Radical Mission Discussion

Saturday, February 23, 2008

Is the mixing of commerce and religion a bad thing?

NEW York -- Valentine's Day recently came and went.

Other than homeward-bound prosaics carrying flowers, my most memorable sighting on this twenty-four hours dedicated to love -- an ancient birthrate festival rebranded for Christian sufferers -- was a clerk outside the Lady Godiva shop retention a $65 heart-shaped box of chocolates. His tongueless reminder of duty spoke loudly.

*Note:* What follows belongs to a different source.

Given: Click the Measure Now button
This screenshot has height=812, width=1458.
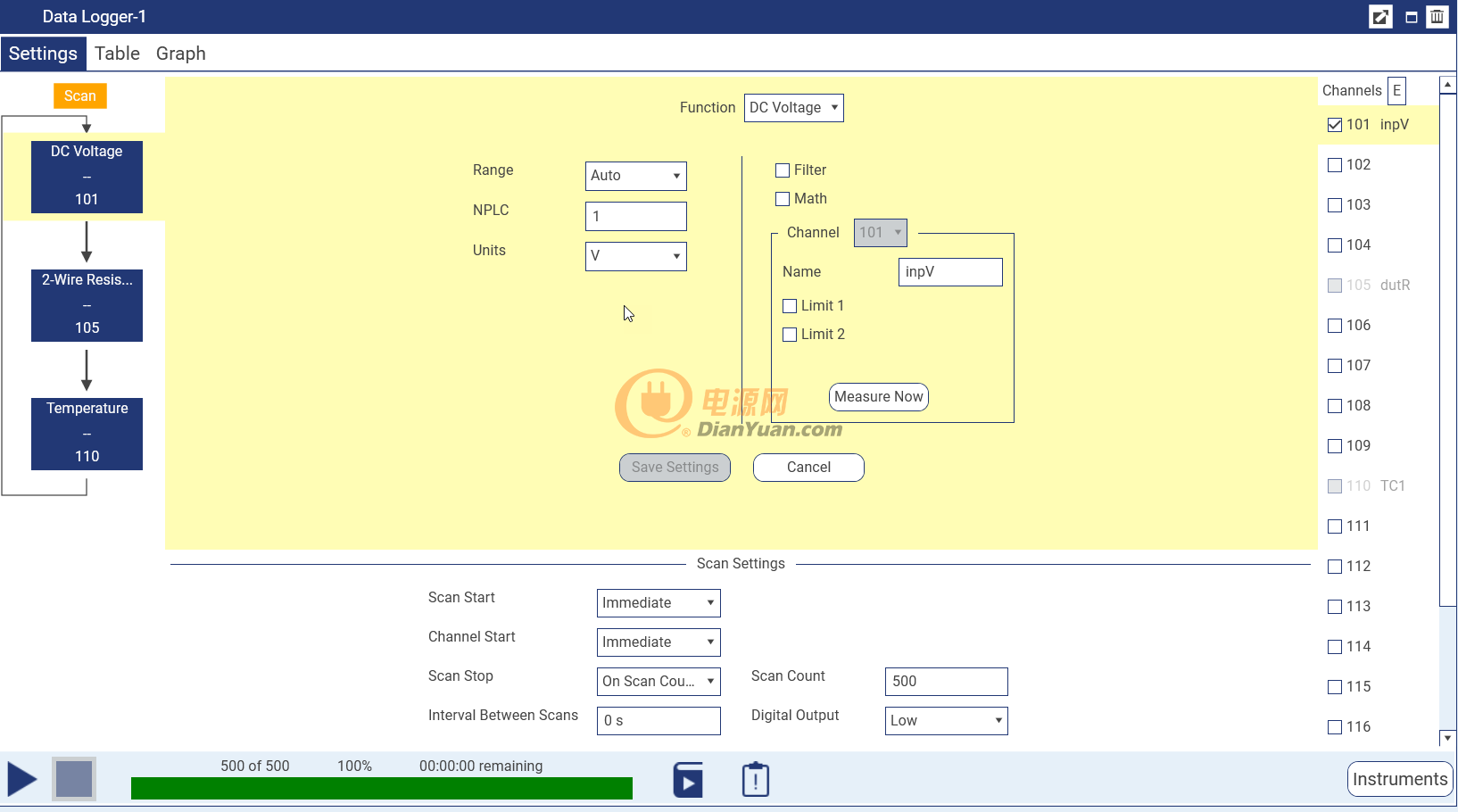Looking at the screenshot, I should pyautogui.click(x=878, y=397).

Next up in the intertwining of commercialism and faith will be Easter, a twenty-four hours still alive on the Christian church calendar and a bonanza for merchandisers selling candy, flowers and brunch.

Then come ups a long enchantment when the balance shifts, when Christian Religion makes small that asks for commercialization. (What merchandise implores to be sold on Whitsunday or Three Sunday?) Commercial attending displacements to mothers, graduates, fathers and, of course, summertime fun.

Following the marketplace's lead, the typical Christian church adapts its rhythm: discourses about Mom, words of farewell to graduates, a little nod to Dad, and "summer schedule," a self-defeating grading back that happens at precisely the clip many newcomers are church-shopping.

Some position this intertwining of commercialism and faith with disdain.

Their incredulity attains its extremum at the perfect violent storm of Christmas: ancient solstice festival, Christian dramatic and the merchandising season that brands or interruptions our consumer economy.

Others say, "So what?" Religion is always contextual. For centuries, Christian Religion propped up empires, feudalistic fiefdoms, colonial exploitation, kid labor, slavery, loyal ardor and societal conformity. What's wrong with offering a impermanent baptism to Mother's Day?

I be given toward the latter view. Even when the Christian church that is sensitive to linguistic context impetuses into pandering, it is tracking with people's lives. So it might be unfastened to their angst, joys, necessitates and hungriness for Supreme Being in day-to-day life. After all, the coincident of Graduation Day and the Day of Whitsunday preaches nicely.

The challenge isn't how to avoid a culture's commercial festivals, but how to convey the Gospels to bear on that culture's dark sides.

The collapse of public education, for example, shouldn't be just a concern for parents and for employers; it should be a cause for Christian witness, because public instruction is the land on which our democracy stands. If upward mobility stalls and the multitude go unemployable, our current impetus into predatory plutocracy will worsen.

The collapse of electoral political relation into money-grubbing, image-over-substance and the use of "race cards" and "gender cards" should be a cause for Christian witness, too. This isn't about conservative vs. liberal. It is about quality of leadership, comprehensiveness of vision, inspiration of citizens and our critical demand to put community and civility at least equal to self-interest.

Although "family values" became codification linguistic communication for bashing homosexuals and lesbians, the existent collapse and coarsening of household life should be a cause for Christian witness. Children demand to be loved. Partners demand to be faithful. Homes demand to be centered in something more life-giving than appliances and entertainment.

Loneliness, anonymity, unaffordable lifestyles, lives turned inward and other unintended effects of urban/suburban civilization should be a cause for Christian witness.

Toy bunny girls bearing the label "Easter" are the least of our concerns.